Eight steps to keep students engaged

Program Coordinator
,
eStudent Services
Tuesday, January 10, 2017 - 8:30am (updated Wednesday, August 2, 2017 - 10:42am)

The price of immediate information at our fingertips has become increasingly expensive. This expense has come at the cost of our attention spans, devolving to the point that keeping the attention of a goldfish has become easier. According to Attention Spans Consumer Insights, Microsoft Canada, the average attention span of a human has decreased from 12 seconds to eight seconds from 2000 to 2013. That is one second lower than the average attention span of a goldfish. 

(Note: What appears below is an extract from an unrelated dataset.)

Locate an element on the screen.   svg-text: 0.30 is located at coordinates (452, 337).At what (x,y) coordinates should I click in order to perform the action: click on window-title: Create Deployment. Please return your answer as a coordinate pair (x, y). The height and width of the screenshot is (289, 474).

A hurdle we have experienced at eStudent Services (eSS) has been how we can engage students to make them aware of our programs in eight seconds. With just over a half million students enrolled in higher education in Ohio, keeping that student population engaged and informed has been an impossible task, but with some help can be achieved. From an eSS perspective, here are eight simple steps to keeping engagement with your students in eight seconds or less:

  1. Get your social media footprint everywhere. Students today are on every outlet available, Facebook, Twitter, Instagram, Snapchat, YouTube and those platforms coming tomorrow. It is in your best interest to join them at their level by connecting on these platforms. If you are so inclined, use a social media manager to help operate your social footprint.
  2. Incorporate social media into all of your communications touchpoints. After you have created your social media accounts, you MUST share them with your students at every opportunity from online, in print, and via the social media outlets themselves. 
  3. Garner their attention. As a leader in your field, you should keep abreast of the trends and topics that students are interested in and relate to them. A simple way to do this is by monitoring what is trending on twitter and find ways to incorporate that into your message. 
  4. Engage your audience at least once per week or more if possible. Interactive conversations will prove beneficial to your social footprint. Provide exclusive content that cannot be found elsewhere online or otherwise.
  5. A picture is worth a thousand words so what is a video worth? A simple image can capture a program and a short video can explain more than an entire lecture. Creativity is a must today.
  6. Respond to your students when the opportunity presents itself. If you can personalize a response to a student, you will gain a follower and possibly an advocate. 
  7. Give them a drive to action. This could as simple as inviting them to an event or signing up for a service you offer.
  8. Finally, do not be afraid to adopt emerging technology. Your students are the front line troops in this field, you shouldn’t be far behind. 

I will leave you with this, “What information consumes is rather obvious: it consumes the attention of its recipients. Hence a wealth of information creates a poverty of attention and a need to allocate that attention efficiently among the overabundance of information sources that might consume it.”  - Herbert Simon, Nobel Prize winner for Economics.